Patients at these clinics would need to seek treatment elsewhere, but the only real alternatives are hospitals, which generally offer more expensive care and which may not be equipped to handle the influx.
"If we treated the patients receiving the most expensive drugs, we'd be out of business in six months to a year," said Jeff Vacirca, chief executive of North Shore Hematology Oncology Associates in New York. "The drugs we're going to lose money on, we're not going to administer right now."
After an emergency meeting Tuesday, Vacirca's clinics decided they would no longer see one-third of their 16,000 Medicare patients.
"A lot of us are in disbelief that this is happening," he said. "It's a choice between seeing these patients and staying in business."
The impact of the sequester on cancer treatment has only recently become clear, adding an unintended consequence to a budget process that was already controversial for its blind, across-the-board cuts.

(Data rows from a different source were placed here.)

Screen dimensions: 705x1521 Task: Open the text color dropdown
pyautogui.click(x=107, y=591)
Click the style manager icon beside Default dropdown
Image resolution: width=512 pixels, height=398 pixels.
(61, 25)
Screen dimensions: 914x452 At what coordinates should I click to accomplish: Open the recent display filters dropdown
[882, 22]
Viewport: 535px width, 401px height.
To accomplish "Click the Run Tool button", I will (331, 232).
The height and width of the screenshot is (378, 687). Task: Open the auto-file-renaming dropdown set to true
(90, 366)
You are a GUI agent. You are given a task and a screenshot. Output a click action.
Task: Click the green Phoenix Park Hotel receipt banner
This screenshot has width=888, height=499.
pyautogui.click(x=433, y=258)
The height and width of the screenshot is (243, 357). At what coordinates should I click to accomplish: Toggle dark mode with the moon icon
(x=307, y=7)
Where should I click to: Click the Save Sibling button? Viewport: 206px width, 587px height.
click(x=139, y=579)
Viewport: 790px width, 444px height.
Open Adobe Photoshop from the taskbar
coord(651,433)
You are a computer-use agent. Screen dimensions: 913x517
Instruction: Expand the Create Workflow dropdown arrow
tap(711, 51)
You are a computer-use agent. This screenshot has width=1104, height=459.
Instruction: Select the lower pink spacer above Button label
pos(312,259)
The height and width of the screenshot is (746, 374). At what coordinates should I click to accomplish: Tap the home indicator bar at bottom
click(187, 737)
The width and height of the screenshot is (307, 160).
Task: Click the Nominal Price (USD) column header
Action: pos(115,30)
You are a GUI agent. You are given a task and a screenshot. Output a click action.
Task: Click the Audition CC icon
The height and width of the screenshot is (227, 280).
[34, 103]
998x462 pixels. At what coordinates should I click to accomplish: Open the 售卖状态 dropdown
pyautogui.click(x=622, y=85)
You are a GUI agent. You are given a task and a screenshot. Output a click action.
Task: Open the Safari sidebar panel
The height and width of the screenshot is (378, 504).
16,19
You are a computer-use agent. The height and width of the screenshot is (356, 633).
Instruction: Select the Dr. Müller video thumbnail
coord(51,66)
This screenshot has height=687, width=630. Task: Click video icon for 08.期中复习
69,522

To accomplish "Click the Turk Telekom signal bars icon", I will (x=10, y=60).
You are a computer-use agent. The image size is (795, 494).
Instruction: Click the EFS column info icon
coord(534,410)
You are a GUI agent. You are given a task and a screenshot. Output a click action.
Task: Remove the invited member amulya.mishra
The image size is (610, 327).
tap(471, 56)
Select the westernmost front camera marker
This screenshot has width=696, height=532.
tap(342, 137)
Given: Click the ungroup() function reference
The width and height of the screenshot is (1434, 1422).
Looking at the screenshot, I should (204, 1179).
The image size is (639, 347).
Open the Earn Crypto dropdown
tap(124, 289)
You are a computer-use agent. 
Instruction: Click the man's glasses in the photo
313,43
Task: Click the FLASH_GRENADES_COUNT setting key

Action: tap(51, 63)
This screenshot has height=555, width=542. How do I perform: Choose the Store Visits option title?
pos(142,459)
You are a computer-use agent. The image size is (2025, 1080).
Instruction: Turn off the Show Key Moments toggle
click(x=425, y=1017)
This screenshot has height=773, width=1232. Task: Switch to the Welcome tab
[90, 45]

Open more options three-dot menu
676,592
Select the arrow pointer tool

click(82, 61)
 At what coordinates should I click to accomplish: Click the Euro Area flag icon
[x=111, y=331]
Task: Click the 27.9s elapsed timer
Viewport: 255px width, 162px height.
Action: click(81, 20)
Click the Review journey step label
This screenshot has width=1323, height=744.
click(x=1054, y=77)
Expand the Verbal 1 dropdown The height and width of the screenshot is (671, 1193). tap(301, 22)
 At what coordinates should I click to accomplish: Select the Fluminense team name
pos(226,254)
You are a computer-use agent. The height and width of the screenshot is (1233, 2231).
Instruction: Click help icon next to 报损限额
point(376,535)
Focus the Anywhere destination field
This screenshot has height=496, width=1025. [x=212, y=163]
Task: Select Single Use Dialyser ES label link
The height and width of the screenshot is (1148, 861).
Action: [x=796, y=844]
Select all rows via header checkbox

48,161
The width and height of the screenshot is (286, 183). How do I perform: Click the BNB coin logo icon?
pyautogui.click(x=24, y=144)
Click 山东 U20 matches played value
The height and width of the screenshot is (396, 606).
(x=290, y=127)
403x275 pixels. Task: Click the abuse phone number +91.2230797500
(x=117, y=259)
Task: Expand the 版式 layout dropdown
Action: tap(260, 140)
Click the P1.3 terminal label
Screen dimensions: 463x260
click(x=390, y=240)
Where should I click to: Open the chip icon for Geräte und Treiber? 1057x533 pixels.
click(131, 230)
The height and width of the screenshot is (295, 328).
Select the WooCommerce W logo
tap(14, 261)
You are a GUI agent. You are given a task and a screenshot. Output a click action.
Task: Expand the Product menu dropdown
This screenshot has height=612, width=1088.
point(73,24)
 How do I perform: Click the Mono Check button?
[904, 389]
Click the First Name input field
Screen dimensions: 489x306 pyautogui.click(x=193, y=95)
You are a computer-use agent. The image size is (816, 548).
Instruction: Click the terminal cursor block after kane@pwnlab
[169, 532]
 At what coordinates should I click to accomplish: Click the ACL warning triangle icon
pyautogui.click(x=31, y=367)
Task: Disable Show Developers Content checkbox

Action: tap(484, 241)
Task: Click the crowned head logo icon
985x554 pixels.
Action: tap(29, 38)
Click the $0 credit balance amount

Some who have been pushing the federal government to spend less on health care say this is not the right approach.
"I don't think there was an intention to disrupt care or move it into a more expensive setting," said Cathy Schoen, senior vice president of the Commonwealth Fund, which recently released a plan for cutting $2 trillion in health spending. "If that's the case, we're being a penny-wise and a pound-foolish with these cuts."
Legislators meant to partially shield Medicare from the sequester, limiting the program to a 2 percent reduction - a fraction of the cuts seen by other federal programs.
But oncologists say the cut is damaging for cancer patients because of the way those treatments are covered.
Medications for seniors are usually covered under the optional Medicare Part D, which includes large private insurers that are absorbing the cuts. But because cancer drugs must be administered by a physician, they are among a handful of medications paid for by Part B, which covers doctor visits.
The federal government typically pays oncologists in community clinics for the average sales price of a chemotherapy drug, plus 6 percent to cover the cost of storing and administering it.
Since oncologists cannot change the drug prices, they argue that the entire 2 percent cut will have to come out of that 6 percent overhead. That would make it akin to a double-digit pay cut.
"If you get cut on the service side, you can either absorb it or make do with fewer nurses," said Ted Okon, director of the Community Oncology Alliance, which advocates for hundreds of cancer clinics nationwide. "This is a drug that we're purchasing. The costs don't change, and you can't do without it. There isn't really wiggle room."
Okon's group has sent letters to legislators urging them to exempt cancer drugs from the sequester or, as a backup, only shave 2 percent off the money they receive to administer the medications.